## START
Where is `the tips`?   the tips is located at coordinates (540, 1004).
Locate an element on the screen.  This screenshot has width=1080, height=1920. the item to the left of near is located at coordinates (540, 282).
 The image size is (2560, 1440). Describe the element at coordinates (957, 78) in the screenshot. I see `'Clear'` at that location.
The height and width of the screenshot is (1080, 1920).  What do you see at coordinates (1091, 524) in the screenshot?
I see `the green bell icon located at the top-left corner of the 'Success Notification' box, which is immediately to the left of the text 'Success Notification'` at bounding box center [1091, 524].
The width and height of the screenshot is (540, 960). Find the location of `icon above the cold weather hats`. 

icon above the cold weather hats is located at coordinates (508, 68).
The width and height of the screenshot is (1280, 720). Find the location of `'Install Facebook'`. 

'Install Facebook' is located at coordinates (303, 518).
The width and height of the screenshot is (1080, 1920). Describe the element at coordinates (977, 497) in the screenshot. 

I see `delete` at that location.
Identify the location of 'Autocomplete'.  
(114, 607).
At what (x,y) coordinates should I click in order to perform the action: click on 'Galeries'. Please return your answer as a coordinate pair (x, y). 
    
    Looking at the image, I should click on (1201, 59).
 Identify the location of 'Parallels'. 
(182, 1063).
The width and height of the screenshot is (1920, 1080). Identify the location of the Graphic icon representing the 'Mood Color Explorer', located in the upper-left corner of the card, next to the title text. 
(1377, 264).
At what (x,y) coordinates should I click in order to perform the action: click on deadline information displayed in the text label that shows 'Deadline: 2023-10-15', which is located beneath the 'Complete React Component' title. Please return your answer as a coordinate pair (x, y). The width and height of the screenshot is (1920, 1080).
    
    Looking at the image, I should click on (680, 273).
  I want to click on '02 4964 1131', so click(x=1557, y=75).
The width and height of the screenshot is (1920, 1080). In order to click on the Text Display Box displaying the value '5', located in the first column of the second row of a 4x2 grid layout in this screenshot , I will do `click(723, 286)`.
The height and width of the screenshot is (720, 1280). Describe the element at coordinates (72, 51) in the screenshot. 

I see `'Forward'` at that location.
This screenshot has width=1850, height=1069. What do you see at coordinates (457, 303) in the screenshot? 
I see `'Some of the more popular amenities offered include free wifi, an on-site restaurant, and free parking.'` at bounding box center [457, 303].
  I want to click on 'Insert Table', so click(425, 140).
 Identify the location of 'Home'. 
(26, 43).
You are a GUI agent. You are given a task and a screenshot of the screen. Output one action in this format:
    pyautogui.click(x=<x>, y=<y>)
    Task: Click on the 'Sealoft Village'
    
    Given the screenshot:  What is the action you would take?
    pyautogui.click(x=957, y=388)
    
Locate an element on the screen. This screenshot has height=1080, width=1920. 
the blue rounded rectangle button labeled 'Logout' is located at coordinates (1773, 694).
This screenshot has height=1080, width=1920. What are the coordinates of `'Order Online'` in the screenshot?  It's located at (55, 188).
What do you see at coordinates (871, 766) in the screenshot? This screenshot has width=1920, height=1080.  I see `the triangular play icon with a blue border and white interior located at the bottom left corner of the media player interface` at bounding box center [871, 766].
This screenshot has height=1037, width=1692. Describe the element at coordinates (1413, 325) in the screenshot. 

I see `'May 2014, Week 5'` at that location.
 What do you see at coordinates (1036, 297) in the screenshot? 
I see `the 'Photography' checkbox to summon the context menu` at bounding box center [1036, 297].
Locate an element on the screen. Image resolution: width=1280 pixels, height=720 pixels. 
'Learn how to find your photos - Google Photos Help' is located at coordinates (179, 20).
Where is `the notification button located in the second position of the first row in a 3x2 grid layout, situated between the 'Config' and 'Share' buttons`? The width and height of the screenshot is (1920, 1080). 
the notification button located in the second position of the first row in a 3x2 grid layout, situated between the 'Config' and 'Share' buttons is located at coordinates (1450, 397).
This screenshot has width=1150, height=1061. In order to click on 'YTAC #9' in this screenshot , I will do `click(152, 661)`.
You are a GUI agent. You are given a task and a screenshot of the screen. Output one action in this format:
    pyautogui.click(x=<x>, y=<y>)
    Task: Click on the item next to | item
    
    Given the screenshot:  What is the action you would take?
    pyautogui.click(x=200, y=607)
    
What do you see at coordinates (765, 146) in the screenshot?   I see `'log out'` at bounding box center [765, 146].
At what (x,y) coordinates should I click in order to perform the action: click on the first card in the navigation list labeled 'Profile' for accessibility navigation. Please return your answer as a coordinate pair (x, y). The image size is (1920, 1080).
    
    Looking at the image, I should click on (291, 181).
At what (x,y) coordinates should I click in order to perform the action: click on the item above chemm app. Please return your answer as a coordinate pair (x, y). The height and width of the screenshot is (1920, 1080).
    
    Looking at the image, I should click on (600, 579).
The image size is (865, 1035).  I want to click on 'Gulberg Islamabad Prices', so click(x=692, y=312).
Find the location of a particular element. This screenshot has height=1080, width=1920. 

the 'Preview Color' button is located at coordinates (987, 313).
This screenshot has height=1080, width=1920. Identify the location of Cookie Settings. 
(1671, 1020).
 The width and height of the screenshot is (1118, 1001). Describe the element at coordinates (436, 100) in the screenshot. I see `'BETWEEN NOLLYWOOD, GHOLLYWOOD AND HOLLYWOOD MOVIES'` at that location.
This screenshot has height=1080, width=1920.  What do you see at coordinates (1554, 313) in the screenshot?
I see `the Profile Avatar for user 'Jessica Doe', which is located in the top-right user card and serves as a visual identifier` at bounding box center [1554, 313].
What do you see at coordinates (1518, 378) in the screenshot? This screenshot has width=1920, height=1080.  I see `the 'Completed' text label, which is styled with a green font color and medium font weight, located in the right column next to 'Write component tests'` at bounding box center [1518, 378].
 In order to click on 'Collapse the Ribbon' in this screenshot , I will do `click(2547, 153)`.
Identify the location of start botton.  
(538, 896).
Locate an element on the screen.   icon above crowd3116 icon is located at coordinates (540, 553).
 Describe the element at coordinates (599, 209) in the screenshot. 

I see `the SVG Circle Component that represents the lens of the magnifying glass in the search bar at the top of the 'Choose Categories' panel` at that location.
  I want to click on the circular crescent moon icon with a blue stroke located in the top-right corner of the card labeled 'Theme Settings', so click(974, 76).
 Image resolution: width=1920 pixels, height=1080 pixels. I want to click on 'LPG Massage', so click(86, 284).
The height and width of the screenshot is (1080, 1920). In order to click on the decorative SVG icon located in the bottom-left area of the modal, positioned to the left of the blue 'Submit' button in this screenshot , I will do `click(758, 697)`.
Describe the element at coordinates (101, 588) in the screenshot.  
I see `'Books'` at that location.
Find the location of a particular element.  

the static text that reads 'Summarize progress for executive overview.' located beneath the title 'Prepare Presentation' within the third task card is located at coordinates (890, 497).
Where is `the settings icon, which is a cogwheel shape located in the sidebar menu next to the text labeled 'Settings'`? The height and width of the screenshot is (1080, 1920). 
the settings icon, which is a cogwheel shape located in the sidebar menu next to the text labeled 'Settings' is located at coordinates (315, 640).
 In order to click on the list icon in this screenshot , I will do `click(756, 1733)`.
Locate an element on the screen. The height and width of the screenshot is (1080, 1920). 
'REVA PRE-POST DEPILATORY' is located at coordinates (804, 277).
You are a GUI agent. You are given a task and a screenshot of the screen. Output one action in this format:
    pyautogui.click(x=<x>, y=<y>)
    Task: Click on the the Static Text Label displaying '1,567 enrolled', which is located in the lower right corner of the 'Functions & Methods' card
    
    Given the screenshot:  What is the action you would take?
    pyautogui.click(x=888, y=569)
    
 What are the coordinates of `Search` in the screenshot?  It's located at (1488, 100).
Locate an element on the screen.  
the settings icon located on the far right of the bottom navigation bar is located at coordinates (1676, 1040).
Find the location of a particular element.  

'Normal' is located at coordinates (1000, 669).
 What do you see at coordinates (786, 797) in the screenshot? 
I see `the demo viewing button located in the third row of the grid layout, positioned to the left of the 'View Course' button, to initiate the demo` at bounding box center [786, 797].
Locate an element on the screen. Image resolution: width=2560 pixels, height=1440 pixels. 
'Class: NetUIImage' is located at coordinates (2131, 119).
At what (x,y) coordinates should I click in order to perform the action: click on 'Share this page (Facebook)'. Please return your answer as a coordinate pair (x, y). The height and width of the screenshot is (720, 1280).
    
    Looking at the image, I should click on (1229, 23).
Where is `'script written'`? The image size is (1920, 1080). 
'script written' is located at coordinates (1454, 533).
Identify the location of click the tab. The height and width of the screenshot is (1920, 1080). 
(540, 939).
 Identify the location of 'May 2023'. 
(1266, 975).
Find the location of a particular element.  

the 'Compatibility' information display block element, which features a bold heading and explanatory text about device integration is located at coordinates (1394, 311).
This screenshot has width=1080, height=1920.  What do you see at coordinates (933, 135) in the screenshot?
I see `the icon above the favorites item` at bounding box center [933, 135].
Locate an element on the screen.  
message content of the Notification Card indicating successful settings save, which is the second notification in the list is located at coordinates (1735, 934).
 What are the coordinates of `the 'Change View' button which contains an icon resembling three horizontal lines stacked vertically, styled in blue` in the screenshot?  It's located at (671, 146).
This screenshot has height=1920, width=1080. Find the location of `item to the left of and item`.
## END
• What needs to be done:
Please rewrite the lines from the one that has "Identify the location of click" through the end of the lines, putting "position" wherever "location" appears and changing nothing else.

• Written solution:
Identify the position of click the tab. The height and width of the screenshot is (1920, 1080). 
(540, 939).
 Identify the position of 'May 2023'. 
(1266, 975).
Find the position of a particular element.  

the 'Compatibility' information display block element, which features a bold heading and explanatory text about device integration is located at coordinates (1394, 311).
This screenshot has width=1080, height=1920.  What do you see at coordinates (933, 135) in the screenshot?
I see `the icon above the favorites item` at bounding box center [933, 135].
Locate an element on the screen.  
message content of the Notification Card indicating successful settings save, which is the second notification in the list is located at coordinates (1735, 934).
 What are the coordinates of `the 'Change View' button which contains an icon resembling three horizontal lines stacked vertically, styled in blue` in the screenshot?  It's located at (671, 146).
This screenshot has height=1920, width=1080. Find the position of `item to the left of and item`.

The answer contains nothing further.